| Prompt A |
Do these three statements agree with the transcript on love and difficult cases? Answer yes or no for each and quote the deciding words. (i) The speaker warns against using tough love as an excuse to explode at somebody. (ii) The speaker holds that people who come to talk are usually already at the action stage. (iii) The two paths in the picture are fixing the issue and accepting the issue.
| Prompt B |
Can you write what comes next in the transcript on love and difficult cases, picking up after its final sentence?

| Extract to read |
____
We do sometimes, and I think it’s true, but there were times that Jesus expressed love that way. He knew that some people were gonna be hurt when they heard his point. When he talked to the rich young ruler or to others, that was stated in love. It was what they needed to do in order to have the relationship with God that they wanted to have.

And he knew they weren’t gonna be able to, but he didn’t just love them in a way that he wanted to make sure they felt good after they were done talking, which is what we sometimes think should happen. That I just love you and give you a hug and I just know you wanna give me a hug before you leave too.

And, I don’t think that’s necessarily accurate. We should be careful not to use tough love as an excuse to explode at somebody, which we do once in a while. But there is a piece of love which is accurate and honest and not tied too closely to their opinion of me when they leave.

And that love, the love of Christ certainly has a long view which is, I think important, isn’t it? It’s not necessarily a quick fix, but a long view mindset. I wanna go now, in the interest of time, let’s now talk about, now this is the personal we’ve looked into ourselves, expectations, a mindset of brokenness.

And so now we’re gonna look a little bit outward and say, Okay, let’s engage, this difficult case. And let me just set up the screen, Ron, and then we’ll start talking it through. But engaging difficult cases there in the picture, we have two roads. We’ve got a Y in the path, and one is maybe more taken than the other.

And perhaps I’d like to maybe suggest the two paths are one, fixing the issue, which is really what the sister wanted last night, right? And so basically let’s bring this to solution, to conclusion. And then there is this other issue, this other route of accepting the issue. And I think even on the previous slide about recognizing broken realities and those types of things, we have how do we help a person accept an issue?

So let’s start first there at that fixing the issue, Brother Ron, talking about where a person is at, when you engage a person, you are evaluating, Okay, where is this person at and why does that matter in this process? Yeah. So if it’s okay, I wanna talk a little bit about that, assessing the stages of change.

Cuz I don’t think you can talk about this without going there. So that means asking those questions and I think this is self-evident enough, I don’t need spend a lot of time on it, but we assume that people come to us at red, at action why else would they be talking to us?

But that’s not accurate. People want to talk about the fact that they’re thinking about maybe this should happen, but they’re not sure. And people wanna talk about, they’re thinking about, well what would they do if they wanted to, You know, what would that look like? And they might be talking about, I’m ready to take some steps.

What are those first steps? How do I get in the right place to take those? Then they would talk about what to do and we, I think most of us are prone to go right to action and to assume that when somebody comes to us, they’re ready to go to action. Why else would they be coming? It kind of makes inherent sense, except it doesn’t make any sense at all.

Most of us start talking to somebody well before that, whether that’s a person in official capacity like a minister or minister’s wife or elder, whatever, or just as a friend. But we often are talking to people about, I don’t know, it just doesn’t seem right. This seems like maybe somebody should do something about this.
____
| Dataset records |

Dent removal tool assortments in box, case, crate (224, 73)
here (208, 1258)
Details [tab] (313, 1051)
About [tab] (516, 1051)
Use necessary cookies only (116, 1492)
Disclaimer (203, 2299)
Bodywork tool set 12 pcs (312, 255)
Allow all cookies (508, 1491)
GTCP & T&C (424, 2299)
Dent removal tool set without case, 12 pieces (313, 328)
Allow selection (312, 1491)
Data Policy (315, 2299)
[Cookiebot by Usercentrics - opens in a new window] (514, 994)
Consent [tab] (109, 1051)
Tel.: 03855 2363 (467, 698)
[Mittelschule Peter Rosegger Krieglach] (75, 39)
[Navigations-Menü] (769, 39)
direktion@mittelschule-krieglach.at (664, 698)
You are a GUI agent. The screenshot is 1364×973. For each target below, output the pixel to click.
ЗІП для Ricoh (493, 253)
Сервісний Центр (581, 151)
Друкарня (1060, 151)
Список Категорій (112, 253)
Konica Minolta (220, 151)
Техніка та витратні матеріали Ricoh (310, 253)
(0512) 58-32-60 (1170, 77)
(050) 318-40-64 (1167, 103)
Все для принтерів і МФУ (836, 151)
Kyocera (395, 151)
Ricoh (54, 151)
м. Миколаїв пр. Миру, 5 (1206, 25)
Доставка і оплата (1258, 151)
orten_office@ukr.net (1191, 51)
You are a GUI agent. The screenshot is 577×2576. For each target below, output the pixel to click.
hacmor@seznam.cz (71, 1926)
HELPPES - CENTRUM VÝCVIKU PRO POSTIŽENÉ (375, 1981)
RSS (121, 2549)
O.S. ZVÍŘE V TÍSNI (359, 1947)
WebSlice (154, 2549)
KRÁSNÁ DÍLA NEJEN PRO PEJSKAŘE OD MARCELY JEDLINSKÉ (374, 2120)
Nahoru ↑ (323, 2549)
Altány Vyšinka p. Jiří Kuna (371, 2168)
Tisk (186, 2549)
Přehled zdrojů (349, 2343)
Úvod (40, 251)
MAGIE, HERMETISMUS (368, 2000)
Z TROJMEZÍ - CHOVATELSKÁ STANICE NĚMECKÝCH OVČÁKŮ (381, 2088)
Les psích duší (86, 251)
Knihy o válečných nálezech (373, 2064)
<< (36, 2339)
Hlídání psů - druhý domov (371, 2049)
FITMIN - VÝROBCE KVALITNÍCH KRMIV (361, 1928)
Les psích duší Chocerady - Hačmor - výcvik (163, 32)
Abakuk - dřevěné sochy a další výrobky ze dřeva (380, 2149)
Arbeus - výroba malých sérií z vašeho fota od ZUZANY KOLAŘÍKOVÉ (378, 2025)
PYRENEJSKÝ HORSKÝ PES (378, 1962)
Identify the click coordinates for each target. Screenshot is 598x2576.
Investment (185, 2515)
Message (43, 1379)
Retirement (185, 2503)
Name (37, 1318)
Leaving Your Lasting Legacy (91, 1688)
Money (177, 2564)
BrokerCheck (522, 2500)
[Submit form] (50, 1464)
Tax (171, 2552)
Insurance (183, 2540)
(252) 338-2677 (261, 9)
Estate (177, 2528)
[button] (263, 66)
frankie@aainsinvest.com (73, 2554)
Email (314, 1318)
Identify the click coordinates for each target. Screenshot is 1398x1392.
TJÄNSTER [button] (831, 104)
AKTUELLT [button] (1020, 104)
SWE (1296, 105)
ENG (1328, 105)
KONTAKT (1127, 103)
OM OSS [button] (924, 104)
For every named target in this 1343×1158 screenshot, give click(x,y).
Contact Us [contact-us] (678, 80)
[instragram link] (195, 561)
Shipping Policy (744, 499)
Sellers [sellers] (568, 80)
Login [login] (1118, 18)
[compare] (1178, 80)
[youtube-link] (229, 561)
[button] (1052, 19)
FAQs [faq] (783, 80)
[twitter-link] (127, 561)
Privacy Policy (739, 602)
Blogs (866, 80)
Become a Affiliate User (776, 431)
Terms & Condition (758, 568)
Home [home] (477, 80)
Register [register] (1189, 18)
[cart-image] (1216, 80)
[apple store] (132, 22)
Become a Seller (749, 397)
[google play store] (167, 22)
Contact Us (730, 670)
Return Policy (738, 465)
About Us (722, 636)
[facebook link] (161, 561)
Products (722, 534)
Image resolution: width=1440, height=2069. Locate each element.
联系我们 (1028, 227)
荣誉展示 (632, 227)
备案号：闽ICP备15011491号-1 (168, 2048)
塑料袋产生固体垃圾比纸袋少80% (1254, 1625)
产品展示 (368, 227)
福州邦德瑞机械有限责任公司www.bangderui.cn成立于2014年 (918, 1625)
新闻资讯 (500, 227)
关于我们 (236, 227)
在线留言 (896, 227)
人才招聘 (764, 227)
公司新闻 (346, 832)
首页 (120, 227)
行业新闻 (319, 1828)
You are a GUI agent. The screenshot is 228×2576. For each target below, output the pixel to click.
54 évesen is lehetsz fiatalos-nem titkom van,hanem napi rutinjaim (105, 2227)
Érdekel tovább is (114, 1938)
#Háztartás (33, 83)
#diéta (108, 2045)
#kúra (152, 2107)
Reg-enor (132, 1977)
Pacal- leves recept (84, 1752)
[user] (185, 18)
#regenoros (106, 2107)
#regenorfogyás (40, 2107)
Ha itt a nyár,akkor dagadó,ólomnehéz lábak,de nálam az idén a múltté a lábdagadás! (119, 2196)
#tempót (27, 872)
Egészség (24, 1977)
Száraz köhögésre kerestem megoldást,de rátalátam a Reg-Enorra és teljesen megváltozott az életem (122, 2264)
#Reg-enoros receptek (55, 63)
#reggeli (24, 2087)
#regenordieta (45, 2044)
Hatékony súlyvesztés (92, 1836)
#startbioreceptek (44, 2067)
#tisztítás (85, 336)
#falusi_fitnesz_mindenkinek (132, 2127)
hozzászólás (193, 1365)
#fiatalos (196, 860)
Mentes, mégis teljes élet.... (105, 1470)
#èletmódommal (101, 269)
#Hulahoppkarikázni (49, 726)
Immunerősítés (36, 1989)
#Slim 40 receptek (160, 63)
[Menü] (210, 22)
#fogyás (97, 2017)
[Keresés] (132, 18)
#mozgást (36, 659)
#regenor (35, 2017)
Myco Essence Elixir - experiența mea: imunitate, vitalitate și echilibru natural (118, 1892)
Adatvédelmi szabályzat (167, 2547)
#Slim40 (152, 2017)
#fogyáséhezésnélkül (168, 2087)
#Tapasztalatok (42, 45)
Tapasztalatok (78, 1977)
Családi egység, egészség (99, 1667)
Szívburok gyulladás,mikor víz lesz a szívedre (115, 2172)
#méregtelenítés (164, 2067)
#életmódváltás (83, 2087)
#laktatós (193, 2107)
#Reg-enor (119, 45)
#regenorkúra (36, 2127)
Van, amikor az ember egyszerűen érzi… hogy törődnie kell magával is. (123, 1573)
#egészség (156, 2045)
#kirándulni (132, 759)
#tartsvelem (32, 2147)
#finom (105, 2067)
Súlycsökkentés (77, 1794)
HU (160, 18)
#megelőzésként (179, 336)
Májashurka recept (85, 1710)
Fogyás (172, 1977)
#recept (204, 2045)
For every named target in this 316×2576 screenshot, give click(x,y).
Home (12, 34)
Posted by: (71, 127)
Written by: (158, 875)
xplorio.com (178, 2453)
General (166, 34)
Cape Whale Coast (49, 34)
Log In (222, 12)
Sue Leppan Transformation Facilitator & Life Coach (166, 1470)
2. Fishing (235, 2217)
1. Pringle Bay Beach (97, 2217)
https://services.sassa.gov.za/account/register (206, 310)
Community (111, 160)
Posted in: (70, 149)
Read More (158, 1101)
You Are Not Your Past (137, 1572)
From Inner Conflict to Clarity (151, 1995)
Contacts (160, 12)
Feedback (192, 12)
____
| Written response A |
(i) Yes: "We should be careful not to use tough love as an excuse to explode at somebody"
(ii) No: "we assume that people come to us at red, at action why else would they be talking to us? But that’s not accurate."
(iii) Yes: "the two paths are one, fixing the issue" and "this other route of accepting the issue"

| Written response B |
Would you accept this? You know, that pre contemplation has to be gone through. Ron, even with this would provide some information for the sister I spoke with last night because she described her daughter, in fact, that’s the rub. Her mom’s got an action plan on how they’re gonna live out Covid 19 and to the 20 year old, she’s way up there in the contemplation precontemplation stage and we’ve got major friction in a major miss of those two. I think it’s also important as we look at this to know this is helpful for somebody in terms of planning out their own action. It’s helpful for the counselor or mentor, or minister, whoever it is.

But it’s also helpful in recognizing that some people are either afraid, lack the skills, or just don’t have the energy to go beyond pre contemplation and contemplation. That may be where they always are. They maybe can’t see anything different that maybe their life experience of has had too many failures in it.

Maybe they just don’t see themselves with the skills to do it, and we shouldn’t reject those. And, we can do this now at a different time, but we at some point need to talk about, So what do you do with those people? Ones who, it’s a continuum, but it’s not a continuum everybody follows. It’s just as a continuum in terms of understanding where they’re at and what the next steps would be. So I think, but even as you say that too, Ron, I can see myself being down here with a pre contemplation person who’s up here, and this is where my love runs dry, and I’m not healthy and a healthy relationship with them.

So this really mingles well with my expectations that we mentioned before. If I have a shift in expectation, it allows me to walk with that person with a new grace, I guess. So I think that hits on a point, Matt, that can be helpful to all of us. Up until now, when we talk about getting your own attitude in the right place and having the right mindset, that can sound kind of like not doing anything.

So you haven’t offered anything to the other person, right? You’ve just figured out if you need respite or if you have the skills or if you have a right attitude toward it. This is a way to see that you are doing something. And the first piece of that is knowing where you are on this, what your assumptions are, knowing where the other person is.

And so the first action point is getting to the same place. It does not work to be on, well, doesn’t matter, even if it’s reversed. And you as the mentor are on pre contemplation and you wanna talk ’em through all the things they should consider, but they in fact are all the way into the action plan and just looking for a good maintenance.

So that isn’t usually what happens. Usually it’s the other way around it. You’re ready to get ’em through the action plan and into maintenance. But either way, first step and it is an action, it is not self-examination anymore. It’s an action to get in the same place or at the very least, to be transparent and acknowledge between the two of you that you’re not at the same place.

And if you can’t get at the same place, or at least within one degree of each other, You’re probably not gonna be effective with each other. You can’t be that far apart. You can be pushing toward contemplation if they’re in pre and you can be pushing toward preparation and sometimes they need nudging along, but you can’t be two, three steps further down.

So probably every situation you mentioned fits on here in some way. And using this is a way to think about this is kind of beyond, do I have the skills? It’s beyond is my attitude right? Those are all important. But now you’re at this place of you’re actually dealing with this situation. Are we lined up?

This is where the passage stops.